然而就在這沉重的寂靜中,在校長大人的重視中露米娜忽然開口詢問道。
“所以,菲奧娜說你喜歡偷窺,果然沒錯嗎?”
“噗——咳咳咳!”
剛放下茶杯口中的紅茶沒來得及咽下,阿萊裡克當場噴了出來,劇烈地咳嗽起來,一張老臉漲得通紅。
剛剛營造出的所有高深莫測和沉重氛圍,瞬間崩塌。
“我那叫偷窺嗎!我那是高瞻遠矚,把控全局!是學術性的安全監管!”阿萊裡克這位大陸上的傳奇法師人類的頂級戰力之一此刻正在自己的辦公室內吹胡子瞪眼地為自己的‘合法行為’辯解。

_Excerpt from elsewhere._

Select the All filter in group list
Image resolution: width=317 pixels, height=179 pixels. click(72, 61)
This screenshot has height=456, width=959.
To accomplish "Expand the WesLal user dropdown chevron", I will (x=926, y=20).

“懂懂懂,您老那是運籌帷幄之中決勝千裡之外。”露米娜敷衍的應和著,但至於信不信她自己心裡有數。
【啊對對對,您說什麼都對】
“好了回歸正題,丫頭,我問你個事”老登小嘴一抹正像沒事人一樣開口道:“你聽說過凋亡教派嗎。”
“凋亡教派?那是個什麼東西”
阿萊裡克端起那杯已經完全冷掉的紅茶,喝了一口,表情微微皺了皺眉。他將茶杯重新放下,手指輕敲著桌麵,發出有節奏的輕響。